Roma ile çimlere oturmuş önümüze kazanla geri kalan tüm malzemeleri almışken tepemizden uçan kuşlar cıvıldıyordu. Roma gömleğinin kollarını sıvamış, kravatını iyice gevşetmişti. Sıcak onu herkesten daha çok yoruyor gibiydi. Oysa teni öylesine beyaz ve solgunken pek güneşi çekeceğini düşünmüyordum.

"Evet. Ama bu sefer farklı. Kendimizi deneyeceğiz. Günahkar olan benim. Saf olansa sensin."

Roma'nın dudaklarının arasından bir kahkaha kaçtı. "Nasıl günahkar olan sen oluyorsun?"

Başımı iki yana salladım. Ormanda Havious'un bana söyledikleri durmadan tekrar ediyordu kafamın içinde.

"Sadece dene işte. Kaybedecek hiçbir şeyimiz yok."

Gözlerini devirdi. Asasıyla kazanın altında ateş yaktı. Malzemeleri teker teker atıp ben sakince karıştırırken sessizce beni izliyordu.

"Boynun berbat görünüyor," diye mırıldandı uzun sessizliğin ardından.

"Teşekkürler," dedim. "Söylemesen hiç fark etmeyecektim."

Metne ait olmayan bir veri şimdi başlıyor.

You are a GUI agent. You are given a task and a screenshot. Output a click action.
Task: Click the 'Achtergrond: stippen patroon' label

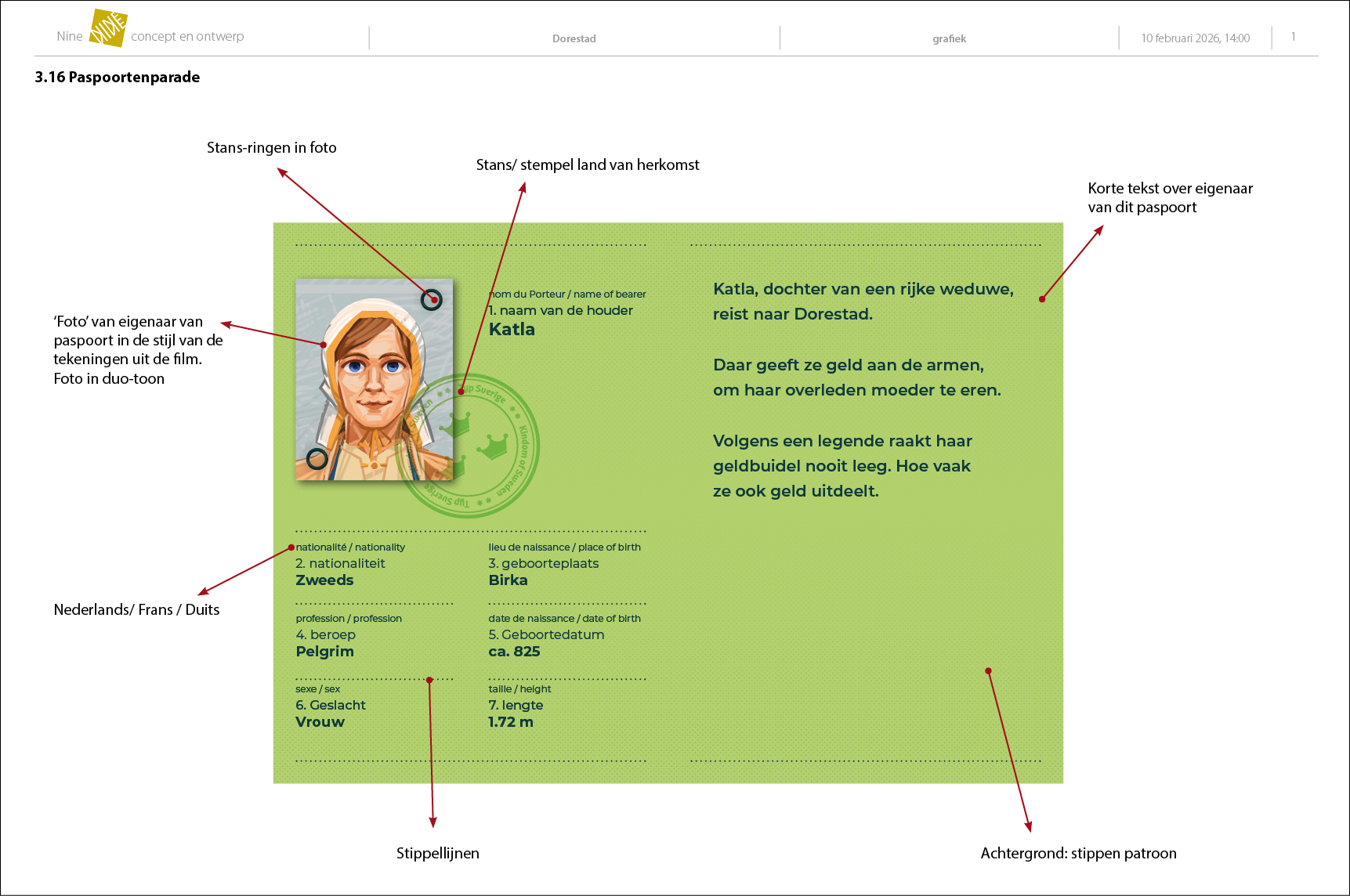coord(1078,853)
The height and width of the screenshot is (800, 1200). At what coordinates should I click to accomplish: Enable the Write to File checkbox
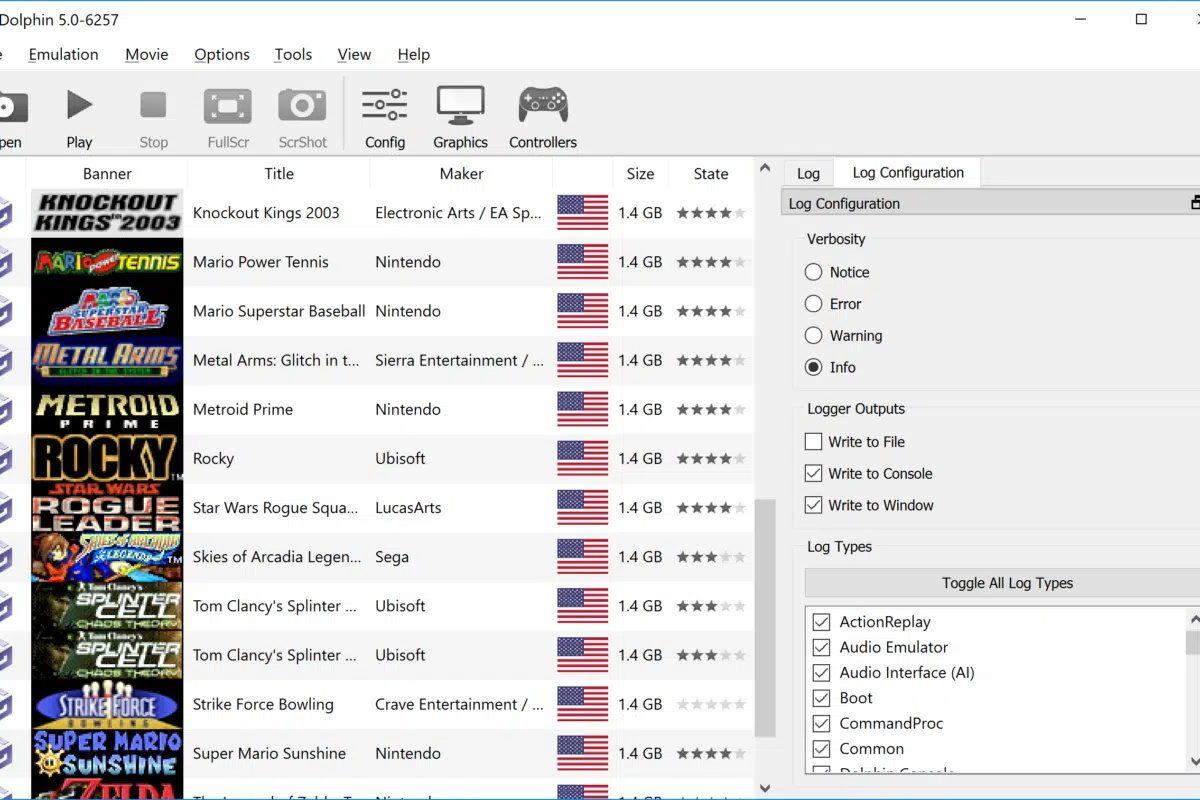point(814,441)
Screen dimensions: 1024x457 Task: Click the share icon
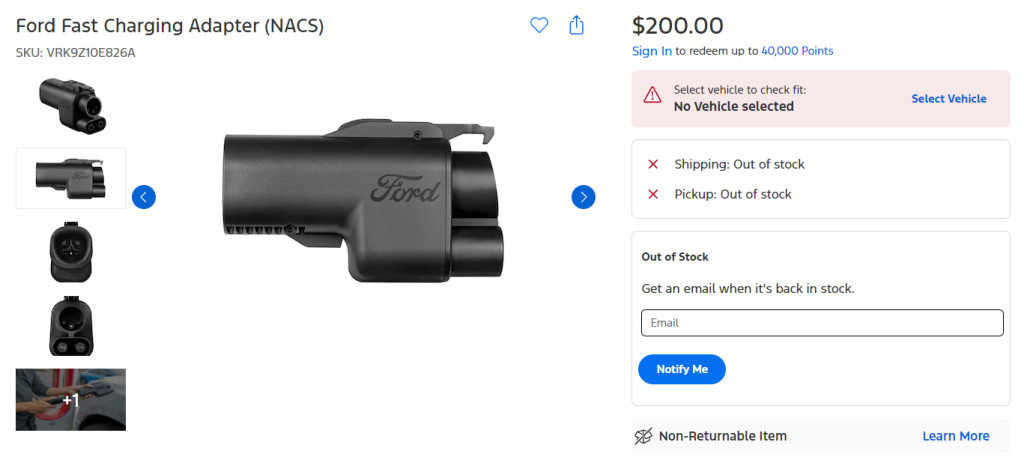576,26
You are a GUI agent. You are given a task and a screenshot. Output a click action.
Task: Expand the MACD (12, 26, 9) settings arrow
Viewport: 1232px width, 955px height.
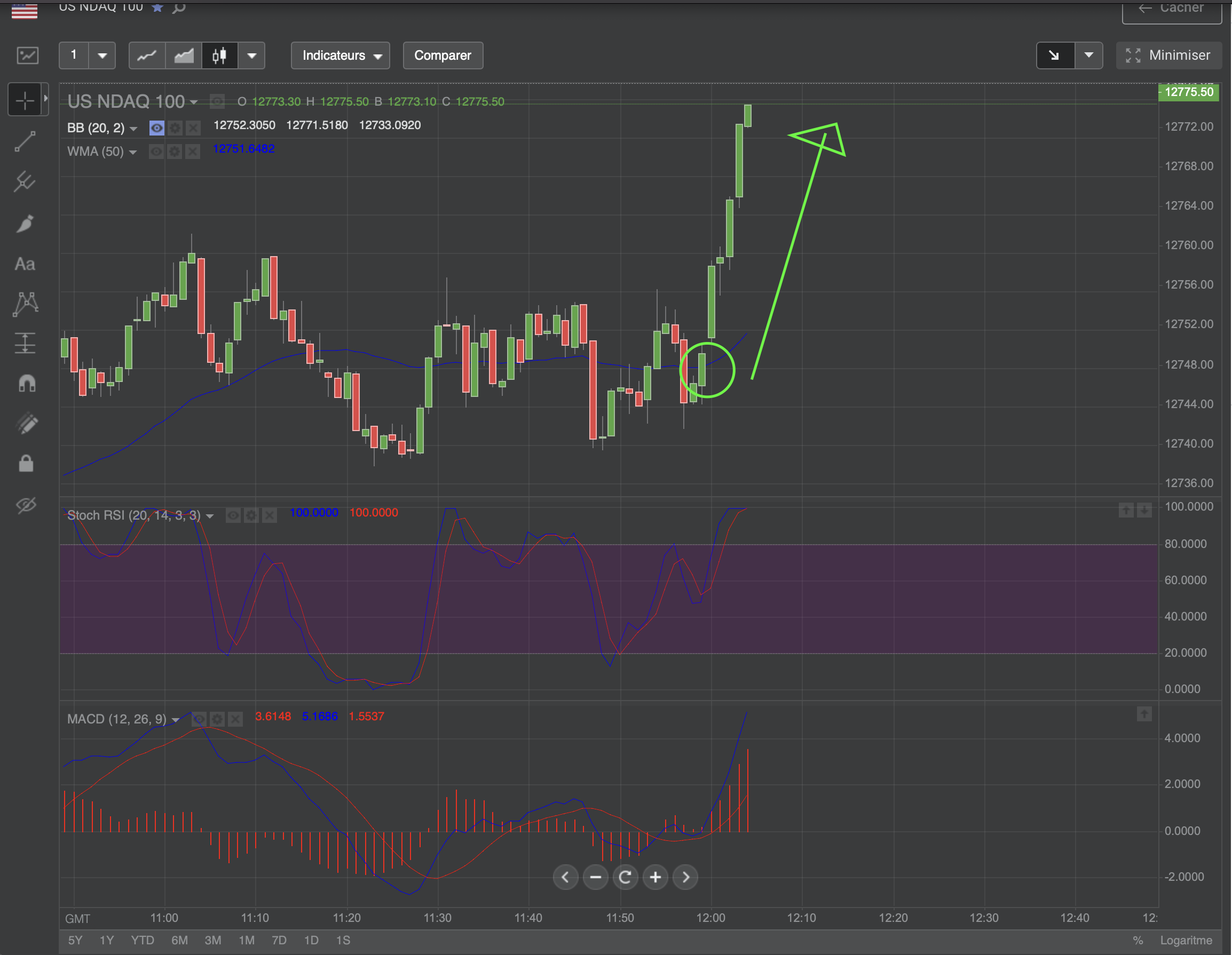(176, 720)
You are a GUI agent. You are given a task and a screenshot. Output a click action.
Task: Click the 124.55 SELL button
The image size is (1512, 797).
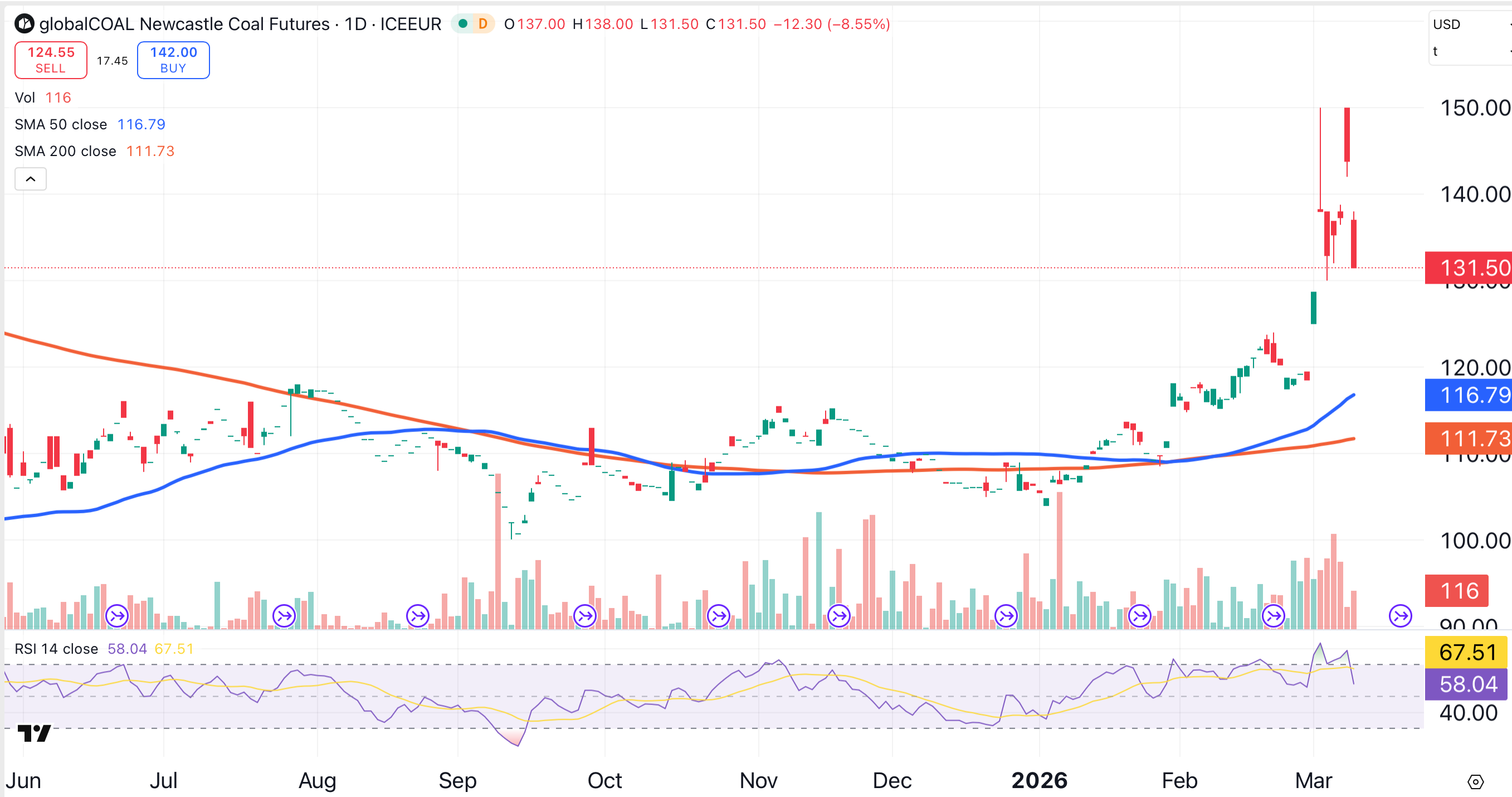pyautogui.click(x=51, y=60)
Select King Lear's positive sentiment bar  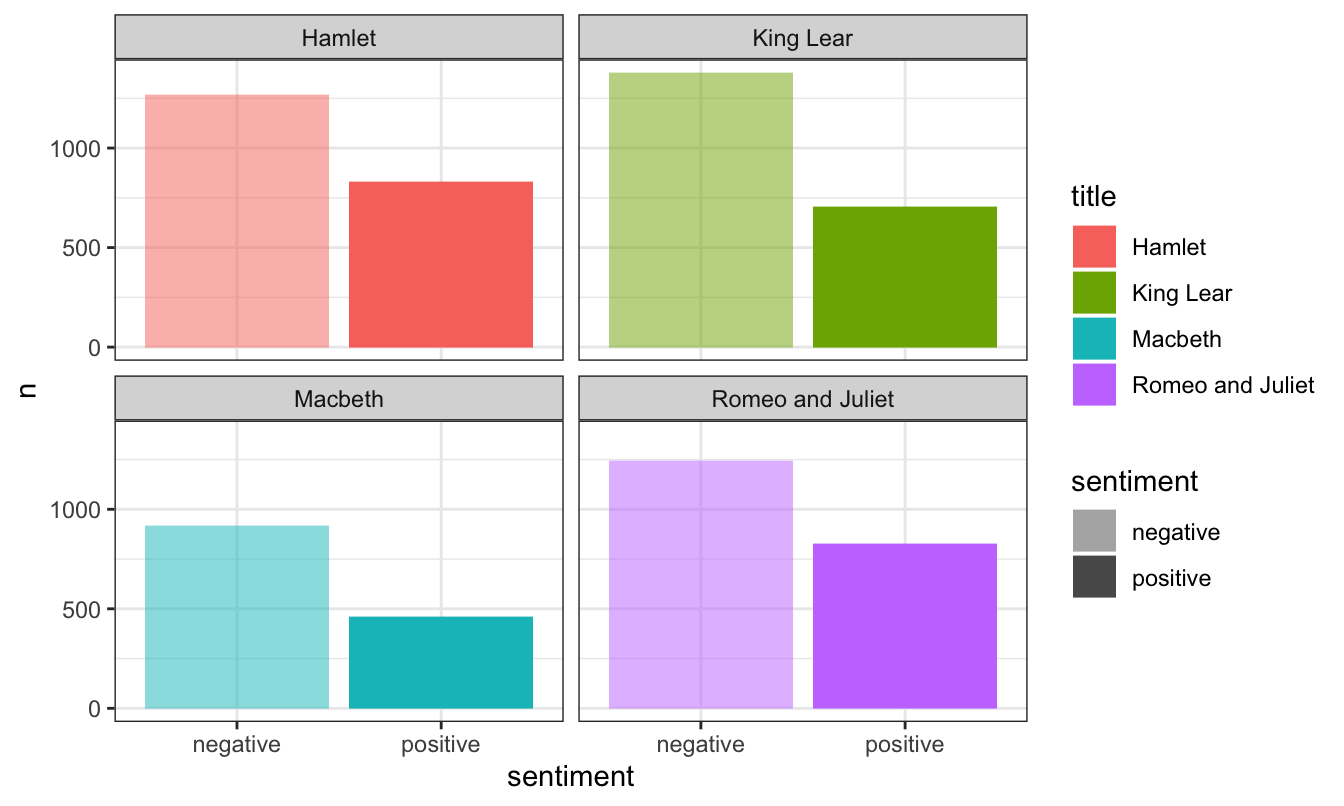(905, 277)
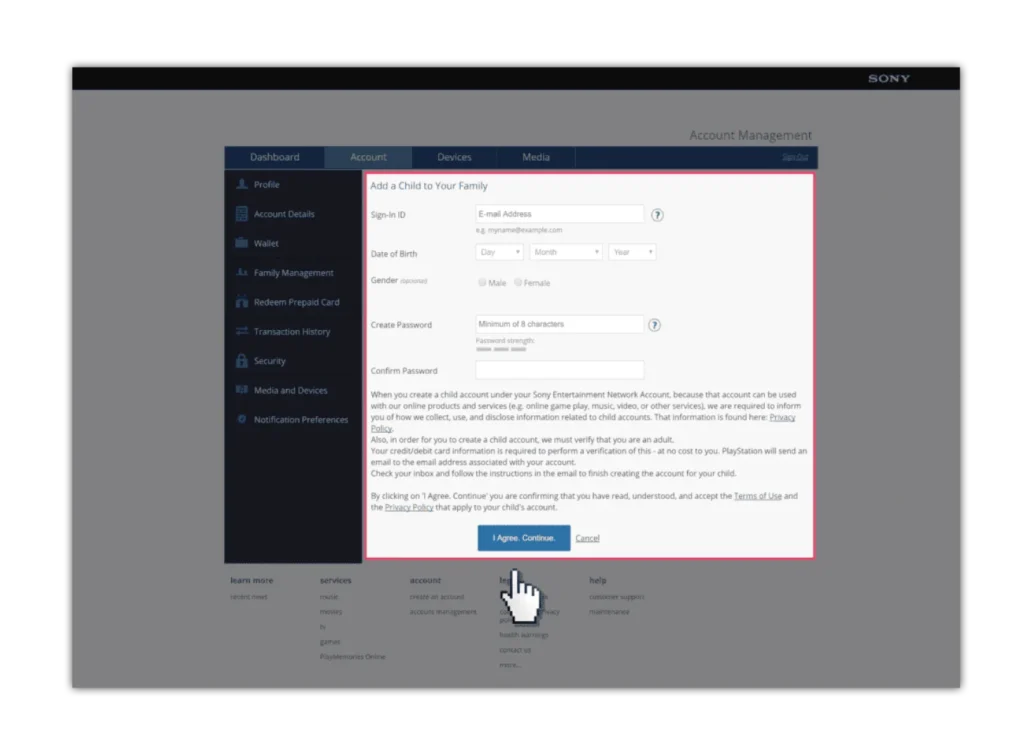Click the Security padlock icon
The height and width of the screenshot is (732, 1024).
coord(242,361)
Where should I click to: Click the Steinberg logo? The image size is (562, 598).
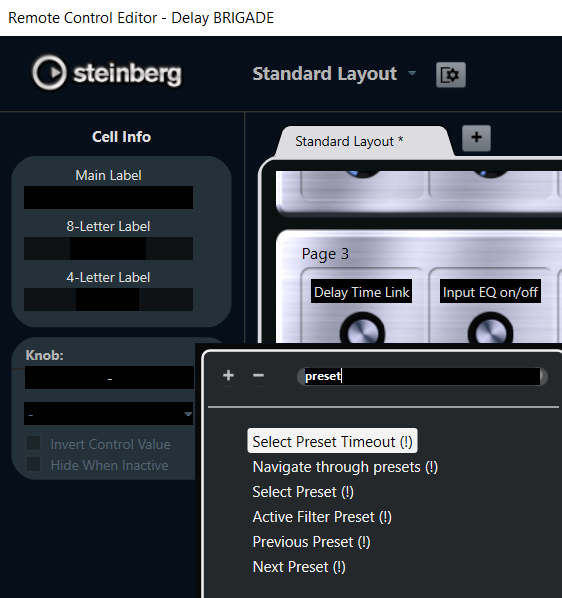click(x=107, y=73)
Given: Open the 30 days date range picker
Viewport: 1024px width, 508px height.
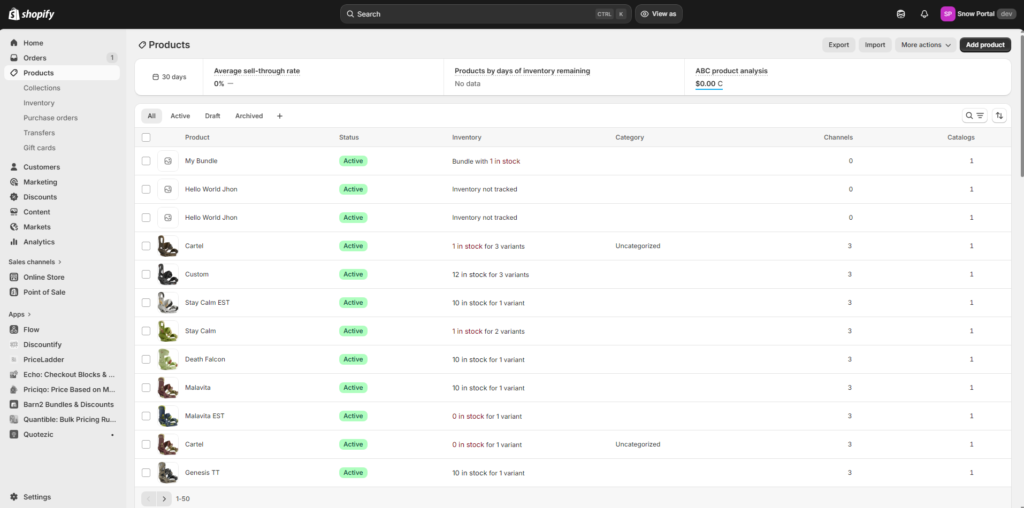Looking at the screenshot, I should [168, 77].
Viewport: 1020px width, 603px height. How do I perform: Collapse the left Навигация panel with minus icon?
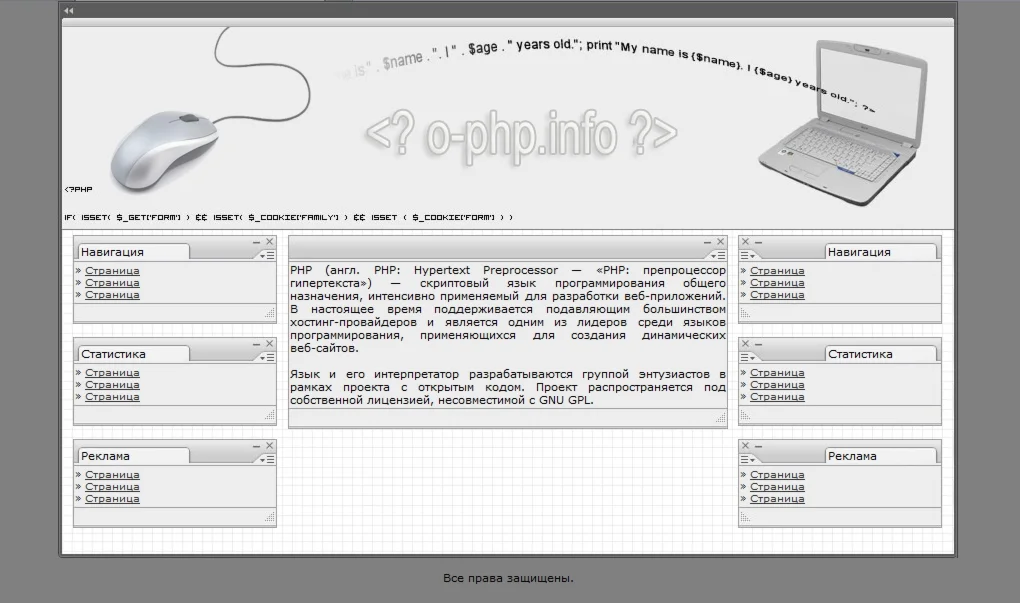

Güldü. Parmaklarını boynumda hissedince irkilip ona baktım. Oysa çok nazikçe yaranın etrafına dokunmuştu. Gözleri gözlerime değil, etrafı yeşilli morlu çürümüş yaraya bakıyordu. Yüzünü hafifçe buruşturmuştu. "Belle. Gerçekten özür dilerim."

Roma Vergilius ve özür ha? Cidden üzgün olmalıydı.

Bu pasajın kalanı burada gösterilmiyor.